En Olivo de Oro, cultivamos, cosechamos y elaboramos en nuestro propio fundo del valle de Acarí.
Cada etapa se realiza con precisión y respeto, para conservar la pureza del fruto y el carácter del paisaje que le da origen.
1. Cosecha – El inicio del sabor
Recolectamos a mano en el punto justo de madurez, sin que las aceitunas toquen el suelo.
El fruto llega a la almazara en pocas horas, manteniendo su frescura y aroma natural.
Cosechamos con respeto, no con prisa.
2. Selección y molienda – Pureza desde el origen
Las aceitunas se limpian y seleccionan cuidadosamente antes de pasar al molino.
La molienda se realiza el mismo día, con equipos de acero inoxidable que evitan oxidación y fricción.
Solo aceitunas perfectas merecen transformarse en Olivo de Oro.

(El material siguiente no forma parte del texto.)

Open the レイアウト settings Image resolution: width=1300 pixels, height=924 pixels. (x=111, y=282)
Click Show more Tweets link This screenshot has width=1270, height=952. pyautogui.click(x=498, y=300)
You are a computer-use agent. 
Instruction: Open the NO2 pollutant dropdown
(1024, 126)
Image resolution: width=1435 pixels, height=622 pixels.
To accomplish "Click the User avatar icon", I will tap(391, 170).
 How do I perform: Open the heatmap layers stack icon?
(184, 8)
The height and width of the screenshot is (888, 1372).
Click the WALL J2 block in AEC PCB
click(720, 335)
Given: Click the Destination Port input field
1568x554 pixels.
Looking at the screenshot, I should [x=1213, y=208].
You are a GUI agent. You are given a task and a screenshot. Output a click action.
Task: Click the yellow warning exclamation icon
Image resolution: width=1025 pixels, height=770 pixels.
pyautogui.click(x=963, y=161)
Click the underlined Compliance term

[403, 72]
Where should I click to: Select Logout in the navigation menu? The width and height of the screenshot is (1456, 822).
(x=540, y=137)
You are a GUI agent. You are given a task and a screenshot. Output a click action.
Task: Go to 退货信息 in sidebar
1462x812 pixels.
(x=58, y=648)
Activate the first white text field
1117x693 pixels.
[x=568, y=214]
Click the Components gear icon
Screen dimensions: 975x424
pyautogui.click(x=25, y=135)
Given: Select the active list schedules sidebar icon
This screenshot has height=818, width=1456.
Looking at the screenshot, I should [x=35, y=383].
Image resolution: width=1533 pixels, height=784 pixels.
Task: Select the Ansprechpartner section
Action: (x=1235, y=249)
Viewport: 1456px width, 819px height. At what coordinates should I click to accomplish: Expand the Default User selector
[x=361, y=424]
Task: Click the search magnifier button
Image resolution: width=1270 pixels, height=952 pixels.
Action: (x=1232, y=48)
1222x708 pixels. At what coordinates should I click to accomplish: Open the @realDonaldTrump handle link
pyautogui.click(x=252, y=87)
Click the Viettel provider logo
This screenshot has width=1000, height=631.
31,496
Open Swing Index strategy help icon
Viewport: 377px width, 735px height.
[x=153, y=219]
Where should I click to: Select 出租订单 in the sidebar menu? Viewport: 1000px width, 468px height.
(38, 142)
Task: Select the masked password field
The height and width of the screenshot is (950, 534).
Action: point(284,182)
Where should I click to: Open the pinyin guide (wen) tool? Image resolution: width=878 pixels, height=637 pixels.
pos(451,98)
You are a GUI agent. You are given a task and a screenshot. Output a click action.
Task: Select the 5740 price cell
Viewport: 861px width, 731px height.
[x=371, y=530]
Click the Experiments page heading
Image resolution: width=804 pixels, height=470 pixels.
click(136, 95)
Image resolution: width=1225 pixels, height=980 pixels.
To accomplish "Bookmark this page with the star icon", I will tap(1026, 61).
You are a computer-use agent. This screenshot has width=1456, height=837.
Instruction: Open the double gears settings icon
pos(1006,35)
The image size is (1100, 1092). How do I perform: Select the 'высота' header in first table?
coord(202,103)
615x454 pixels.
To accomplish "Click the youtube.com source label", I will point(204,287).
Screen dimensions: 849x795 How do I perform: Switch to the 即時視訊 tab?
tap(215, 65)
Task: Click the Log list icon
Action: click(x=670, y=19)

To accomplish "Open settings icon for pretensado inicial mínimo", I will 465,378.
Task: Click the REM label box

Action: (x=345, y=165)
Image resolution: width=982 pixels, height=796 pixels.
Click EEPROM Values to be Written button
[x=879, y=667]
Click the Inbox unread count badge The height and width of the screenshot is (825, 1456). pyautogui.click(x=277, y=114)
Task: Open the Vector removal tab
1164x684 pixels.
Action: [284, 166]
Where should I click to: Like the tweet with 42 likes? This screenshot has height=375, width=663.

3. Batido y extracción – Tecnología al servicio del sabor
Batimos lentamente la pasta de aceituna a menos de 27 °C para unir las microgotas de aceite sin alterar su esencia.
El proceso cerrado evita el contacto con el aire y protege los polifenoles naturales.
La pureza no se fabrica, se protege.
4. Reposo y conservación – El tiempo también forma parte del proceso
El aceite se decanta de forma natural en tanques de acero inoxidable, protegidos de la luz y el aire.
Solo cuando alcanza su punto óptimo se embotella, conservando estabilidad, aroma y frescura.
El aceite descansa antes de llegar a tu mesa, como el olivo antes de florecer.